• [Extracted information]:

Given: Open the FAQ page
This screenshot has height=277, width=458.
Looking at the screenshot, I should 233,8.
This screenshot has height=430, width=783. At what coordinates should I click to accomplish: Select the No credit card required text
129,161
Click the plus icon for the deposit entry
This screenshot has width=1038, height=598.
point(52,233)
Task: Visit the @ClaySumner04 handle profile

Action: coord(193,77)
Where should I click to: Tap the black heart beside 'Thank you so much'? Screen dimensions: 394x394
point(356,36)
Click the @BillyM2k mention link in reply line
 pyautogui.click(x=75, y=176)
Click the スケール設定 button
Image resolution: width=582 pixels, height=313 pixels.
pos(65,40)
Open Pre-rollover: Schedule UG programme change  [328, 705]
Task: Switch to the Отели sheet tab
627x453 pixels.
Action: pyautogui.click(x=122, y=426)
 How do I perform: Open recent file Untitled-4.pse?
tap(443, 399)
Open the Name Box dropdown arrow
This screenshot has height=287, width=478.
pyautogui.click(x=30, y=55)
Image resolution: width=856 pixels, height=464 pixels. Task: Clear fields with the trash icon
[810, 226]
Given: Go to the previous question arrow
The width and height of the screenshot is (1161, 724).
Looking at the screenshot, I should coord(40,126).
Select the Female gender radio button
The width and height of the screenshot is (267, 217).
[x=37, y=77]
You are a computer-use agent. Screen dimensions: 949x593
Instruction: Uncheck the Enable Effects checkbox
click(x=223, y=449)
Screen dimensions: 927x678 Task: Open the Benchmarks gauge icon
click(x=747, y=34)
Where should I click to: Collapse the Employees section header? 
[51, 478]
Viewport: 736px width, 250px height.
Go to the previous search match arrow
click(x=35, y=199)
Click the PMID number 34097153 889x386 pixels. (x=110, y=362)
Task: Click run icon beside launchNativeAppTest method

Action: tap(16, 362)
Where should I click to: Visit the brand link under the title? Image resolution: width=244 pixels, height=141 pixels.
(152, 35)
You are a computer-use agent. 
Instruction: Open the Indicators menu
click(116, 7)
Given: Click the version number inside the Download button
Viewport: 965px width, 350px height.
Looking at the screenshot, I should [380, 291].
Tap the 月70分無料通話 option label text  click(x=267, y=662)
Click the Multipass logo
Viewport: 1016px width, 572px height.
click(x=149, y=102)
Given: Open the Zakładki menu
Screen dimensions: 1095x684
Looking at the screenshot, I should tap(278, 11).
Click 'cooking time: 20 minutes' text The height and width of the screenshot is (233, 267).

• [Activity]: Print the entries again so that each one matches exactly.

• [The completed task]:
Given: Open the FAQ page
This screenshot has height=277, width=458.
Looking at the screenshot, I should 233,8.
This screenshot has height=430, width=783. At what coordinates should I click to accomplish: Select the No credit card required text
129,161
Click the plus icon for the deposit entry
This screenshot has width=1038, height=598.
point(52,233)
Task: Visit the @ClaySumner04 handle profile

Action: coord(193,77)
Where should I click to: Tap the black heart beside 'Thank you so much'? Screen dimensions: 394x394
point(356,36)
Click the @BillyM2k mention link in reply line
 pyautogui.click(x=75, y=176)
Click the スケール設定 button
Image resolution: width=582 pixels, height=313 pixels.
pos(65,40)
Open Pre-rollover: Schedule UG programme change  [328, 705]
Task: Switch to the Отели sheet tab
627x453 pixels.
Action: pyautogui.click(x=122, y=426)
 How do I perform: Open recent file Untitled-4.pse?
tap(443, 399)
Open the Name Box dropdown arrow
This screenshot has height=287, width=478.
pyautogui.click(x=30, y=55)
Image resolution: width=856 pixels, height=464 pixels. Task: Clear fields with the trash icon
[810, 226]
Given: Go to the previous question arrow
The width and height of the screenshot is (1161, 724).
Looking at the screenshot, I should coord(40,126).
Select the Female gender radio button
The width and height of the screenshot is (267, 217).
[x=37, y=77]
You are a computer-use agent. Screen dimensions: 949x593
Instruction: Uncheck the Enable Effects checkbox
click(x=223, y=449)
Screen dimensions: 927x678 Task: Open the Benchmarks gauge icon
click(x=747, y=34)
Where should I click to: Collapse the Employees section header? 
[51, 478]
Viewport: 736px width, 250px height.
Go to the previous search match arrow
click(x=35, y=199)
Click the PMID number 34097153 889x386 pixels. (x=110, y=362)
Task: Click run icon beside launchNativeAppTest method

Action: tap(16, 362)
Where should I click to: Visit the brand link under the title? Image resolution: width=244 pixels, height=141 pixels.
(152, 35)
You are a computer-use agent. 
Instruction: Open the Indicators menu
click(116, 7)
Given: Click the version number inside the Download button
Viewport: 965px width, 350px height.
Looking at the screenshot, I should [380, 291].
Tap the 月70分無料通話 option label text  click(x=267, y=662)
Click the Multipass logo
Viewport: 1016px width, 572px height.
click(x=149, y=102)
Given: Open the Zakładki menu
Screen dimensions: 1095x684
Looking at the screenshot, I should tap(278, 11).
Click 'cooking time: 20 minutes' text The height and width of the screenshot is (233, 267).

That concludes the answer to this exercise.